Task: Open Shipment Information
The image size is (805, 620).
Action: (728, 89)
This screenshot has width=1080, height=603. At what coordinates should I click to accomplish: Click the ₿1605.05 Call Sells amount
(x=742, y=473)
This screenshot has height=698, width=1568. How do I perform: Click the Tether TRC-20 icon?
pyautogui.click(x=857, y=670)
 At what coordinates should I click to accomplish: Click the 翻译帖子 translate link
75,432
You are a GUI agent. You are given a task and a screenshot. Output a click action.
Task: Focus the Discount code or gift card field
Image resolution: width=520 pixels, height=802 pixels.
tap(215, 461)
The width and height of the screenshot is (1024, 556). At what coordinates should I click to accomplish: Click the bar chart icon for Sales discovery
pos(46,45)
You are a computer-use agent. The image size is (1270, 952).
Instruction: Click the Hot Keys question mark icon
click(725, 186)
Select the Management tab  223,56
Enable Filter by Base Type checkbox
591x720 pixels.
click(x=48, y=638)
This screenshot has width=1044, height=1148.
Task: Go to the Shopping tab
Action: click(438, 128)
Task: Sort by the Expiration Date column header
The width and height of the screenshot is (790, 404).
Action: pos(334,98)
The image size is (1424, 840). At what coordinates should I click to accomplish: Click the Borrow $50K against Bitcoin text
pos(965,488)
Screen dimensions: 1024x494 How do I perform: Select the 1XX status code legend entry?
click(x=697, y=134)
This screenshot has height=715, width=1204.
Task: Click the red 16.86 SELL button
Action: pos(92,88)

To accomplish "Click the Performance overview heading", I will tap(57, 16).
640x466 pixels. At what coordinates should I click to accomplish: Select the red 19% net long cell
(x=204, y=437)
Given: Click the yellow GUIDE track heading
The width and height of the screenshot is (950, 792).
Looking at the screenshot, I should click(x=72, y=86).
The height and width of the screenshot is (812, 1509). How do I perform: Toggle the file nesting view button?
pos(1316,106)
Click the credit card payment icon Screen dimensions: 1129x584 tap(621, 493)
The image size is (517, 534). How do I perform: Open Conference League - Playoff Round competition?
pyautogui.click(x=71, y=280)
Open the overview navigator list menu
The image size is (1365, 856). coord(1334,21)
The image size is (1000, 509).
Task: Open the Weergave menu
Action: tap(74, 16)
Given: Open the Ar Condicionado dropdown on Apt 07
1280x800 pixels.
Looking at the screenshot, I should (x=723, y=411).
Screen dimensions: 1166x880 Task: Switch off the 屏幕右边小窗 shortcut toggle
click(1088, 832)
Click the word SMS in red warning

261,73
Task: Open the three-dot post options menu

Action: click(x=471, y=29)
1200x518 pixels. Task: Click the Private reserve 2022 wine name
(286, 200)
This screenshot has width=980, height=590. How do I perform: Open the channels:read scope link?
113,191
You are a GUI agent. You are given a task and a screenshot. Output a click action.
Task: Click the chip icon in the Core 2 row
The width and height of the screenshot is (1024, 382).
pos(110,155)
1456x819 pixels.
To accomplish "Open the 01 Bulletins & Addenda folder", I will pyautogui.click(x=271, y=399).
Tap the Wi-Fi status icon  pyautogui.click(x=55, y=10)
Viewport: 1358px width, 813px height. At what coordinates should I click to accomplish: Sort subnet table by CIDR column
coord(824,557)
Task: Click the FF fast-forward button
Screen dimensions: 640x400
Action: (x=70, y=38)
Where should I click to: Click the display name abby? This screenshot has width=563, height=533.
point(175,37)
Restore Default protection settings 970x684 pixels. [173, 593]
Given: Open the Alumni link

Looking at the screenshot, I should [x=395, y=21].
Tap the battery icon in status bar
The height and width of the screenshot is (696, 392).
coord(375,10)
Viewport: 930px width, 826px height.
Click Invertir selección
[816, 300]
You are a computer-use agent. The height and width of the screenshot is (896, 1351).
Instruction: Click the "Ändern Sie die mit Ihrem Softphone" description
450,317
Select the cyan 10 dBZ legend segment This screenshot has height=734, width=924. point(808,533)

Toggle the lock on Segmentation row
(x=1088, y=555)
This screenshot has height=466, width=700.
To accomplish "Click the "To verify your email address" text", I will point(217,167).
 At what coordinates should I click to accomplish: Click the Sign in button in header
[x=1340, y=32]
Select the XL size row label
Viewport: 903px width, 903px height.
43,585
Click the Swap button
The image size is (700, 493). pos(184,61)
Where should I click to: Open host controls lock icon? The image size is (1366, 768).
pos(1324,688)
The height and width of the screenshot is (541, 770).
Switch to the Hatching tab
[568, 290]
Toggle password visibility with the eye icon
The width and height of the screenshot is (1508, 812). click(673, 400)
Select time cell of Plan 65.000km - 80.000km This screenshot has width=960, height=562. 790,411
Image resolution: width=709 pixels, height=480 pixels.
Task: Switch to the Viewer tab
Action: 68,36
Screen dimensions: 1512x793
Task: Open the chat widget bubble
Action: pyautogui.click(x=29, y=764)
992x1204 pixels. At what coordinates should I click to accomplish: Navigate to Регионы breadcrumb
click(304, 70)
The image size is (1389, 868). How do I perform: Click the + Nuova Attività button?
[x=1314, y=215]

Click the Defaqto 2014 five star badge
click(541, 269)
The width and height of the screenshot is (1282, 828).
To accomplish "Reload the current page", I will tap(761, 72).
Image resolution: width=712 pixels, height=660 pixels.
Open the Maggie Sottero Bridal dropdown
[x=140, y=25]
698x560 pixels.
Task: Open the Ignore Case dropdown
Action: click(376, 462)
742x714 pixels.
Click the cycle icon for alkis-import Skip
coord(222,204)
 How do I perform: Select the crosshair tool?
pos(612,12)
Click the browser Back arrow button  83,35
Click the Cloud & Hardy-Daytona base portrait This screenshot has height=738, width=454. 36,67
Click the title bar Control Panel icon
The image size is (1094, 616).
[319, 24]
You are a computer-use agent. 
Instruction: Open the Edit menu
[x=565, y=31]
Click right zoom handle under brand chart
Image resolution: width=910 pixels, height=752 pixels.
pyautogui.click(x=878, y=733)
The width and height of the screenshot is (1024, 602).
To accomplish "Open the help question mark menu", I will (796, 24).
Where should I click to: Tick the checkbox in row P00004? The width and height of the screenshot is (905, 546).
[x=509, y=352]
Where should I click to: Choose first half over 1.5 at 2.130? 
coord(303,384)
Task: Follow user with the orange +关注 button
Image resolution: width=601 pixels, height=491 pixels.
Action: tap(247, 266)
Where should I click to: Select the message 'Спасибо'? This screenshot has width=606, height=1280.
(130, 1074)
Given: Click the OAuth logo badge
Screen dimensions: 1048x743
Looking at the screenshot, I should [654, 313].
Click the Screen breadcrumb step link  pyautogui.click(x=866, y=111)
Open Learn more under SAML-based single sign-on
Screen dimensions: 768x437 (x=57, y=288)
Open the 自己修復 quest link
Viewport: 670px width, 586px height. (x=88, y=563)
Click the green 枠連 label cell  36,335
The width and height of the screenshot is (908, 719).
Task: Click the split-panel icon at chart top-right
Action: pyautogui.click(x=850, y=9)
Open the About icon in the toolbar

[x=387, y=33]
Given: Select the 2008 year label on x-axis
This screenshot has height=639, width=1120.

Problem requirements
Output the full listing above once again, verbatim.

Solution for this task
Task: Open Shipment Information
The image size is (805, 620).
Action: (728, 89)
This screenshot has width=1080, height=603. At what coordinates should I click to accomplish: Click the ₿1605.05 Call Sells amount
(x=742, y=473)
This screenshot has height=698, width=1568. How do I perform: Click the Tether TRC-20 icon?
pyautogui.click(x=857, y=670)
 At what coordinates should I click to accomplish: Click the 翻译帖子 translate link
75,432
You are a GUI agent. You are given a task and a screenshot. Output a click action.
Task: Focus the Discount code or gift card field
Image resolution: width=520 pixels, height=802 pixels.
tap(215, 461)
The width and height of the screenshot is (1024, 556). At what coordinates should I click to accomplish: Click the bar chart icon for Sales discovery
pos(46,45)
You are a computer-use agent. The image size is (1270, 952).
Instruction: Click the Hot Keys question mark icon
click(725, 186)
Select the Management tab  223,56
Enable Filter by Base Type checkbox
591x720 pixels.
click(x=48, y=638)
This screenshot has width=1044, height=1148.
Task: Go to the Shopping tab
Action: click(438, 128)
Task: Sort by the Expiration Date column header
The width and height of the screenshot is (790, 404).
Action: pos(334,98)
The image size is (1424, 840). At what coordinates should I click to accomplish: Click the Borrow $50K against Bitcoin text
pos(965,488)
Screen dimensions: 1024x494 How do I perform: Select the 1XX status code legend entry?
click(x=697, y=134)
This screenshot has height=715, width=1204.
Task: Click the red 16.86 SELL button
Action: pos(92,88)

To accomplish "Click the Performance overview heading", I will tap(57, 16).
640x466 pixels. At what coordinates should I click to accomplish: Select the red 19% net long cell
(x=204, y=437)
Given: Click the yellow GUIDE track heading
The width and height of the screenshot is (950, 792).
Looking at the screenshot, I should click(x=72, y=86).
The height and width of the screenshot is (812, 1509). How do I perform: Toggle the file nesting view button?
pos(1316,106)
Click the credit card payment icon Screen dimensions: 1129x584 tap(621, 493)
The image size is (517, 534). How do I perform: Open Conference League - Playoff Round competition?
pyautogui.click(x=71, y=280)
Open the overview navigator list menu
The image size is (1365, 856). coord(1334,21)
The image size is (1000, 509).
Task: Open the Weergave menu
Action: tap(74, 16)
Given: Open the Ar Condicionado dropdown on Apt 07
1280x800 pixels.
Looking at the screenshot, I should (x=723, y=411).
Screen dimensions: 1166x880 Task: Switch off the 屏幕右边小窗 shortcut toggle
click(1088, 832)
Click the word SMS in red warning

261,73
Task: Open the three-dot post options menu

Action: click(x=471, y=29)
1200x518 pixels. Task: Click the Private reserve 2022 wine name
(286, 200)
This screenshot has width=980, height=590. How do I perform: Open the channels:read scope link?
113,191
You are a GUI agent. You are given a task and a screenshot. Output a click action.
Task: Click the chip icon in the Core 2 row
The width and height of the screenshot is (1024, 382).
pos(110,155)
1456x819 pixels.
To accomplish "Open the 01 Bulletins & Addenda folder", I will pyautogui.click(x=271, y=399).
Tap the Wi-Fi status icon  pyautogui.click(x=55, y=10)
Viewport: 1358px width, 813px height. At what coordinates should I click to accomplish: Sort subnet table by CIDR column
coord(824,557)
Task: Click the FF fast-forward button
Screen dimensions: 640x400
Action: (x=70, y=38)
Where should I click to: Click the display name abby? This screenshot has width=563, height=533.
point(175,37)
Restore Default protection settings 970x684 pixels. [173, 593]
Given: Open the Alumni link

Looking at the screenshot, I should [x=395, y=21].
Tap the battery icon in status bar
The height and width of the screenshot is (696, 392).
coord(375,10)
Viewport: 930px width, 826px height.
Click Invertir selección
[816, 300]
You are a computer-use agent. The height and width of the screenshot is (896, 1351).
Instruction: Click the "Ändern Sie die mit Ihrem Softphone" description
450,317
Select the cyan 10 dBZ legend segment This screenshot has height=734, width=924. point(808,533)

Toggle the lock on Segmentation row
(x=1088, y=555)
This screenshot has height=466, width=700.
To accomplish "Click the "To verify your email address" text", I will point(217,167).
 At what coordinates should I click to accomplish: Click the Sign in button in header
[x=1340, y=32]
Select the XL size row label
Viewport: 903px width, 903px height.
43,585
Click the Swap button
The image size is (700, 493). pos(184,61)
Where should I click to: Open host controls lock icon? The image size is (1366, 768).
pos(1324,688)
The height and width of the screenshot is (541, 770).
Switch to the Hatching tab
[568, 290]
Toggle password visibility with the eye icon
The width and height of the screenshot is (1508, 812). click(673, 400)
Select time cell of Plan 65.000km - 80.000km This screenshot has width=960, height=562. 790,411
Image resolution: width=709 pixels, height=480 pixels.
Task: Switch to the Viewer tab
Action: 68,36
Screen dimensions: 1512x793
Task: Open the chat widget bubble
Action: pyautogui.click(x=29, y=764)
992x1204 pixels. At what coordinates should I click to accomplish: Navigate to Регионы breadcrumb
click(304, 70)
The image size is (1389, 868). How do I perform: Click the + Nuova Attività button?
[x=1314, y=215]

Click the Defaqto 2014 five star badge
click(541, 269)
The width and height of the screenshot is (1282, 828).
To accomplish "Reload the current page", I will tap(761, 72).
Image resolution: width=712 pixels, height=660 pixels.
Open the Maggie Sottero Bridal dropdown
[x=140, y=25]
698x560 pixels.
Task: Open the Ignore Case dropdown
Action: click(376, 462)
742x714 pixels.
Click the cycle icon for alkis-import Skip
coord(222,204)
 How do I perform: Select the crosshair tool?
pos(612,12)
Click the browser Back arrow button  83,35
Click the Cloud & Hardy-Daytona base portrait This screenshot has height=738, width=454. 36,67
Click the title bar Control Panel icon
The image size is (1094, 616).
[319, 24]
You are a computer-use agent. 
Instruction: Open the Edit menu
[x=565, y=31]
Click right zoom handle under brand chart
Image resolution: width=910 pixels, height=752 pixels.
pyautogui.click(x=878, y=733)
The width and height of the screenshot is (1024, 602).
To accomplish "Open the help question mark menu", I will (796, 24).
Where should I click to: Tick the checkbox in row P00004? The width and height of the screenshot is (905, 546).
[x=509, y=352]
Where should I click to: Choose first half over 1.5 at 2.130? 
coord(303,384)
Task: Follow user with the orange +关注 button
Image resolution: width=601 pixels, height=491 pixels.
Action: tap(247, 266)
Where should I click to: Select the message 'Спасибо'? This screenshot has width=606, height=1280.
(130, 1074)
Given: Click the OAuth logo badge
Screen dimensions: 1048x743
Looking at the screenshot, I should [654, 313].
Click the Screen breadcrumb step link  pyautogui.click(x=866, y=111)
Open Learn more under SAML-based single sign-on
Screen dimensions: 768x437 (x=57, y=288)
Open the 自己修復 quest link
Viewport: 670px width, 586px height. (x=88, y=563)
Click the green 枠連 label cell  36,335
The width and height of the screenshot is (908, 719).
Task: Click the split-panel icon at chart top-right
Action: pyautogui.click(x=850, y=9)
Open the About icon in the toolbar

[x=387, y=33]
Given: Select the 2008 year label on x-axis
This screenshot has height=639, width=1120.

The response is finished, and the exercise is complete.